Location
- Country: Canada
- Province: Quebec
- Region: Côte-Nord
- Regional County Municipality: Minganie Regional County Municipality

Physical characteristics
- Source: Confluence of two mountain streams
- • location: L'Île-d'Anticosti
- • coordinates: 49°30′38″N 63°19′23″W﻿ / ﻿49.51050°N 63.32301°W
- • elevation: 239 m (784 ft)
- Mouth: Gulf of Saint Lawrence
- • location: L'Île-d'Anticosti
- • coordinates: 49°22′21″N 63°29′36″W﻿ / ﻿49.3725°N 63.49333°W
- • elevation: 1 m (3.3 ft)
- Length: 27.0 km (16.8 mi)

Basin features
- • left: 11 streams
- • right: 14 streams

= Rivière du Brick =

The Brick River (French: Rivière du Brick) is a tributary of the Gulf of Saint Lawrence, flowing in the municipality of L'Île-d'Anticosti, in the Minganie Regional County Municipality, in the administrative region of Côte-Nord, in province of Quebec, in Canada.

A forest road (north–south direction) serves the west side of this valley, connecting the Pointe-Sud-Ouest of the island, via the place called Tour-de-Jupiter (located on the watershed) and the main road passing on the northern slope of the island.
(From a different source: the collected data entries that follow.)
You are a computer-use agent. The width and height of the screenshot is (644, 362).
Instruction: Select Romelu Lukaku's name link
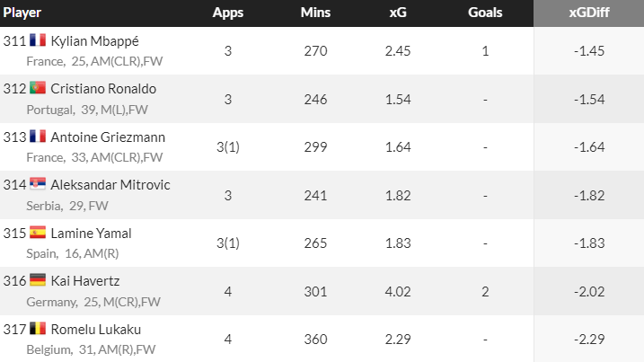tap(95, 329)
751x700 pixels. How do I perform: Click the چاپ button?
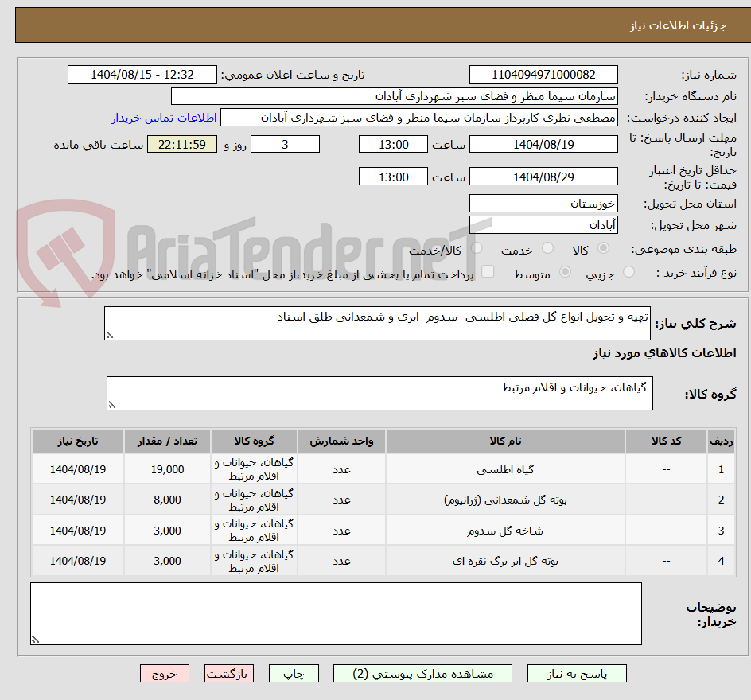[294, 673]
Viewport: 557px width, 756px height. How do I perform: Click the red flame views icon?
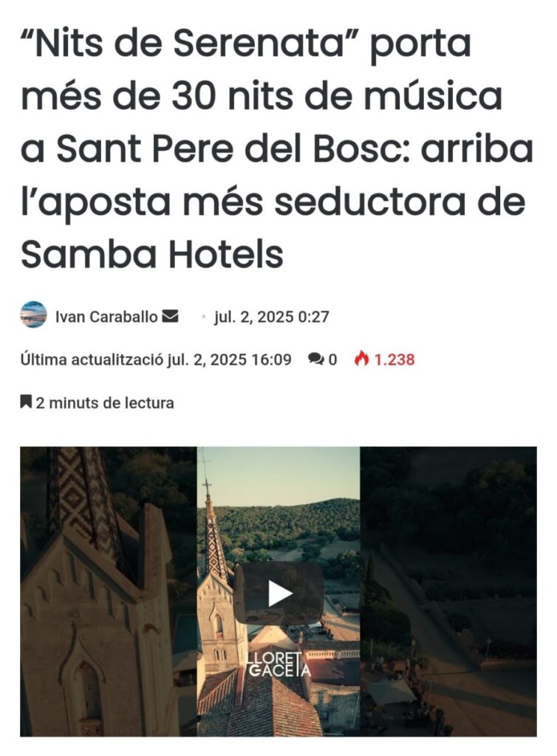[362, 359]
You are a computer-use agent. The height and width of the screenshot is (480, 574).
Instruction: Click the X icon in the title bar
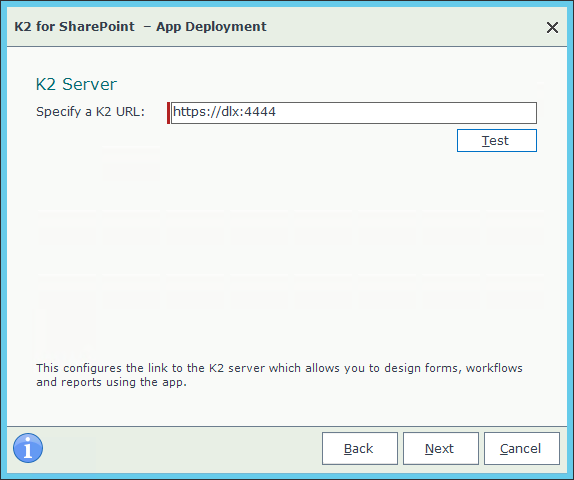tap(552, 27)
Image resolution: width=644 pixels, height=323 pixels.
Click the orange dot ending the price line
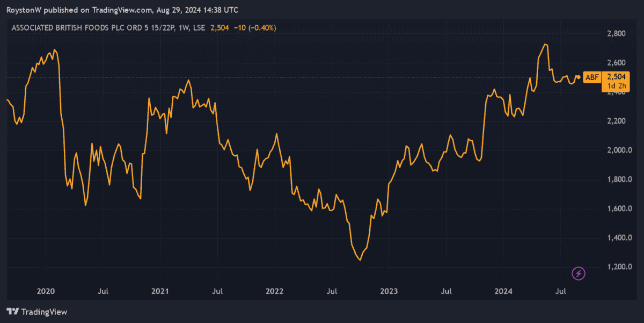[x=578, y=77]
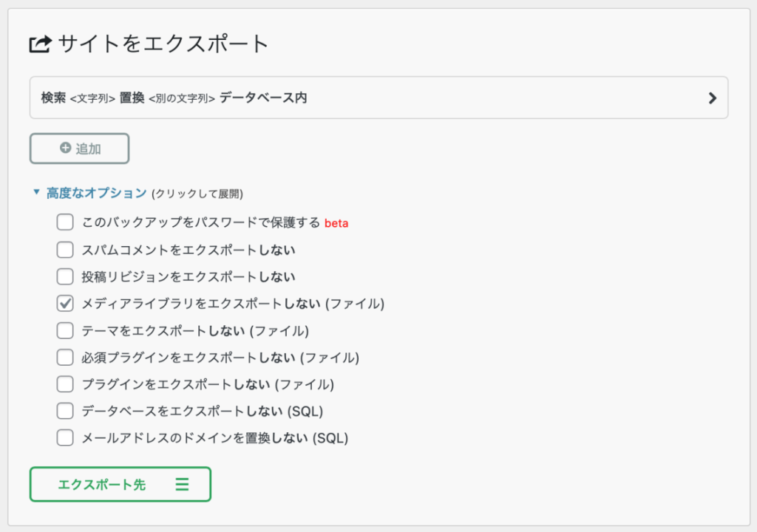
Task: Click the 高度なオプション link text
Action: 96,193
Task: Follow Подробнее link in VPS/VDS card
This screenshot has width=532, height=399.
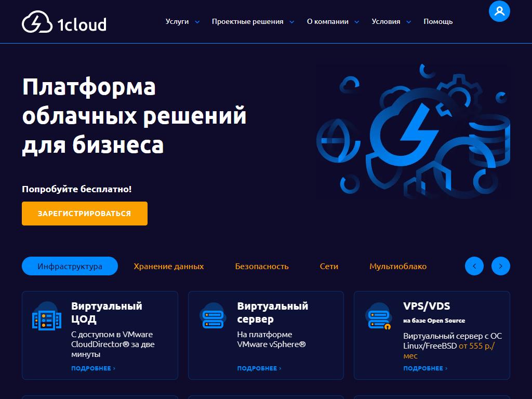Action: coord(425,368)
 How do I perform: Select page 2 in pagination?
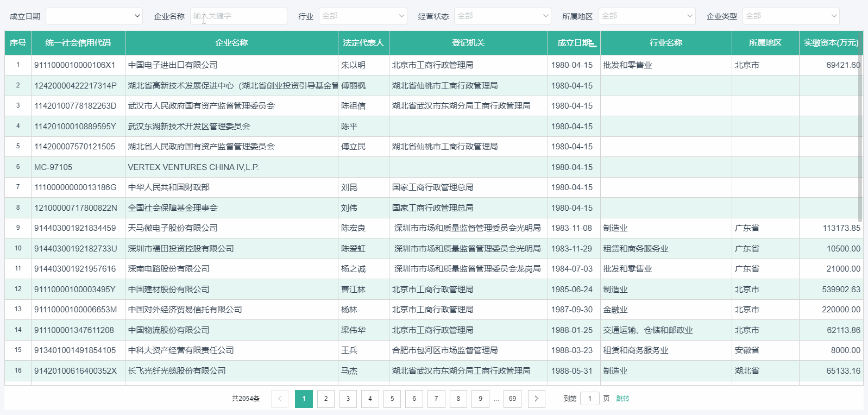pos(326,399)
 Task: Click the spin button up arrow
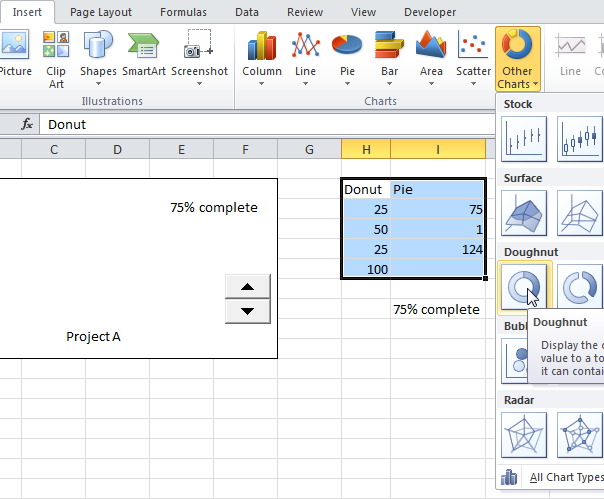[x=248, y=287]
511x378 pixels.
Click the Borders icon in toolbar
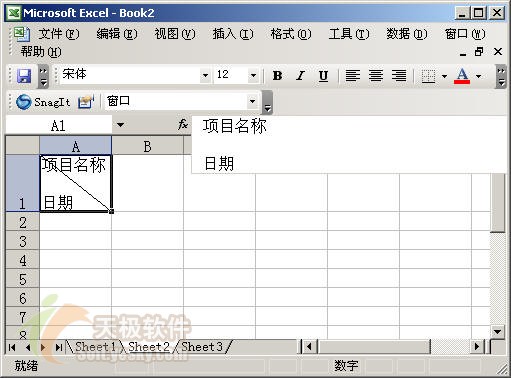428,76
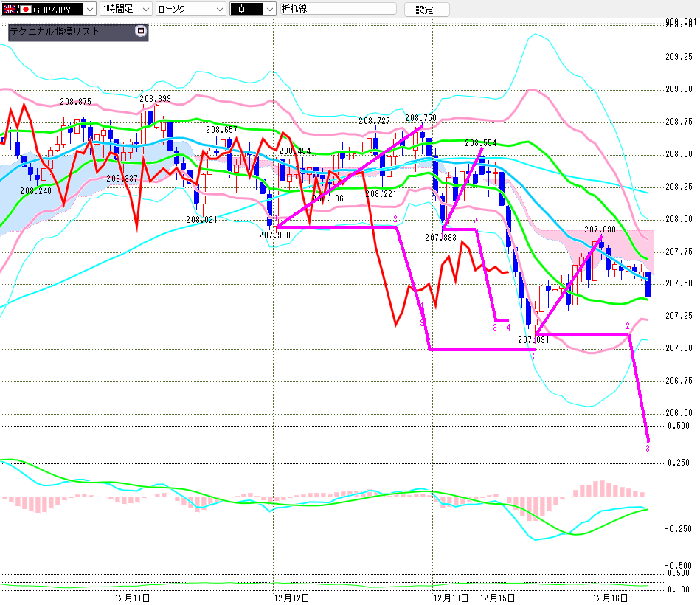Image resolution: width=700 pixels, height=605 pixels.
Task: Click the 208.750 high price label
Action: 420,117
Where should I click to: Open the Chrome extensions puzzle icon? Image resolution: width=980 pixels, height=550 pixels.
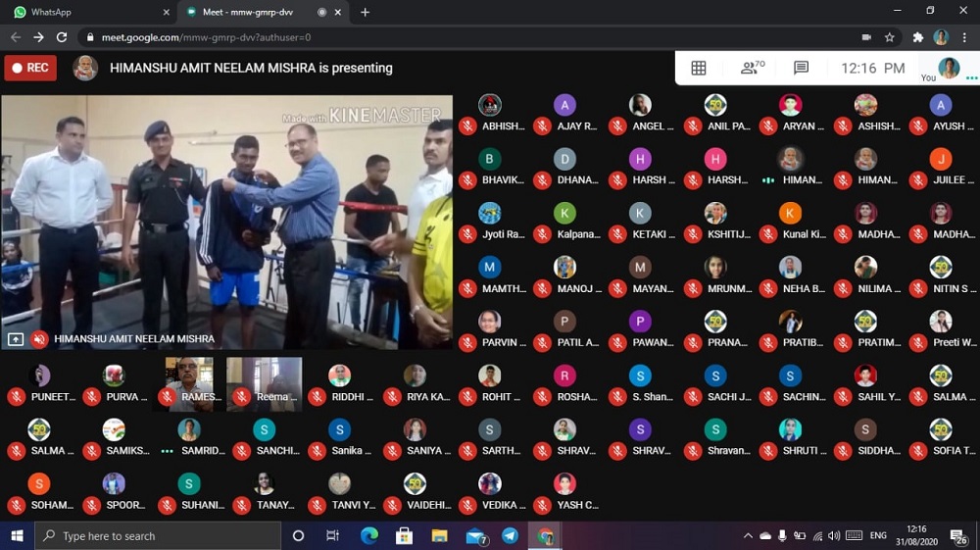coord(918,37)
A branch of this road descends towards the south-east to join the forest road which runs along the southern coast of the island.

Forestry is the main economic activity in this area; recreational tourism activities, second.

== Geography ==
The Brick River has its source at the confluence of two mountain streams (altitude: 239 m), located in the center of the island. This source is located in a forest area at:
- 81.8 km east of the town center of the village of Port-Menier;
- 32.6 km south of the north shore of Anticosti Island;
- 18.7 km northeast of the south shore of Anticosti Island.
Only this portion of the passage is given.